• 20 Freshzest Curry Leaves, finely chopped
  • 3 eggs
  • 1/3C castor sugar
  • 1 blood orange, zested*
  • 1C thickened cream, whipped to stiff peaks
  • 1 punnet Freshzest Micro Chervil
  • 160g castor sugar
  • 25g honey
  • 60g glucose
  • 30ml water
  • 12g bicarb soda, sifted

Blood Orange Parfait | Honeycomb.

Preparation Time: 5 hours

Serving Size: 4

  1. Parfait: Bring a saucepan of water to a gentle simmer. In a heatproof bowl add the eggs, sugar, zest and curry leaves. Whisk together, then place bowl over hot water. Continue whisking til mix becomes pale and thick, about 4 minutes. Place the bowl over ice water and stir to cool.
  2. Once cool, add a good spoonful of whipped cream and stir through to loosen mix, then fold through remaining cream. Line a 14x21cm tray or container with cling film, pour in mix and tap to level and release air pockets. Place in freezer for 4 hours.

§ **Recorded information**
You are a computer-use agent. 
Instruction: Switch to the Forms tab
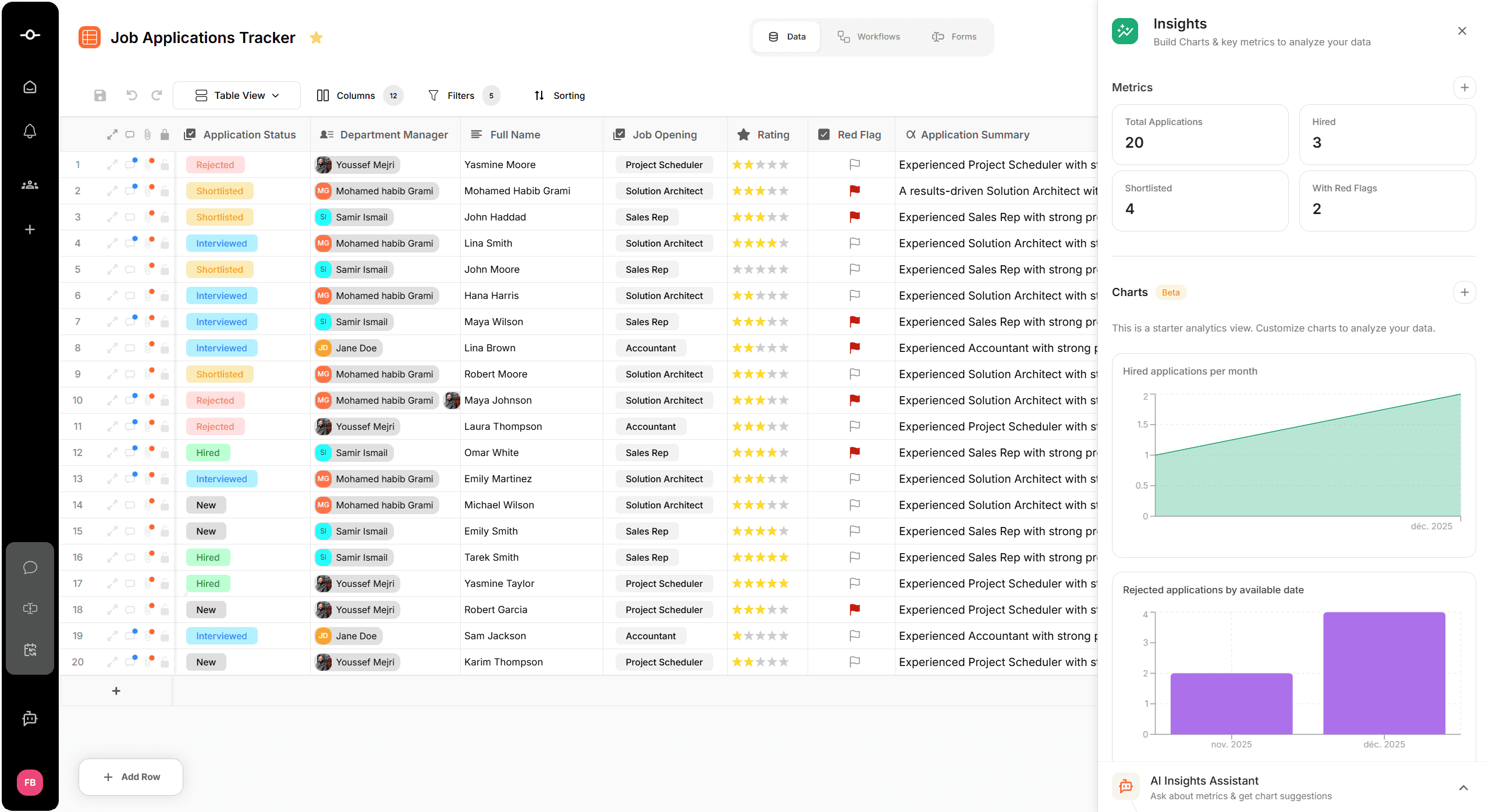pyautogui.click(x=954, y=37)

---

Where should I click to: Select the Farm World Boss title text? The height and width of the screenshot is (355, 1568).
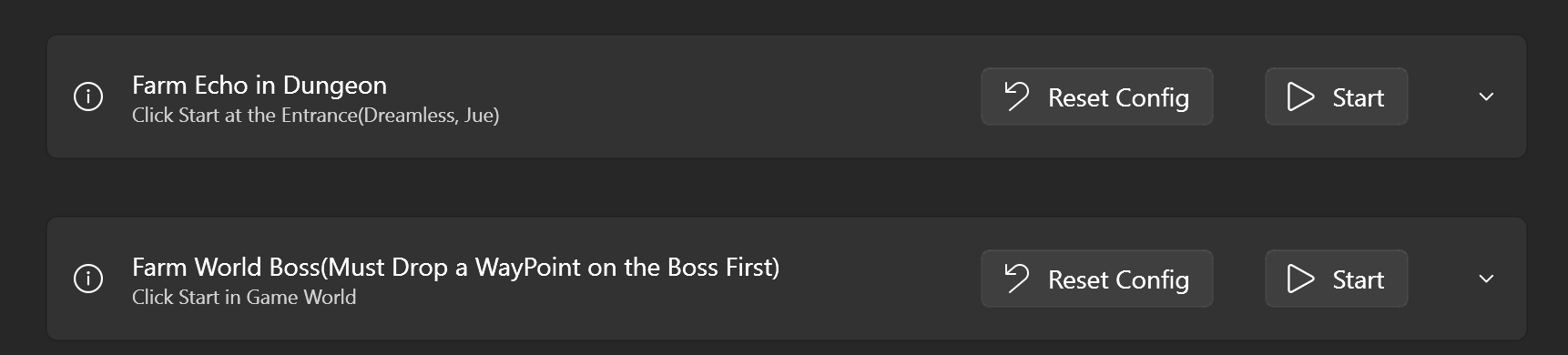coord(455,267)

§ **Exercise prompt**
Can you copy word for word the passage of the blood orange parfait recipe starting at "Preparation Time: 5" and ending at "for 4 hours."?

§ **Expected output**
Preparation Time: 5 hours

Serving Size: 4

  1. Parfait: Bring a saucepan of water to a gentle simmer. In a heatproof bowl add the eggs, sugar, zest and curry leaves. Whisk together, then place bowl over hot water. Continue whisking til mix becomes pale and thick, about 4 minutes. Place the bowl over ice water and stir to cool.
  2. Once cool, add a good spoonful of whipped cream and stir through to loosen mix, then fold through remaining cream. Line a 14x21cm tray or container with cling film, pour in mix and tap to level and release air pockets. Place in freezer for 4 hours.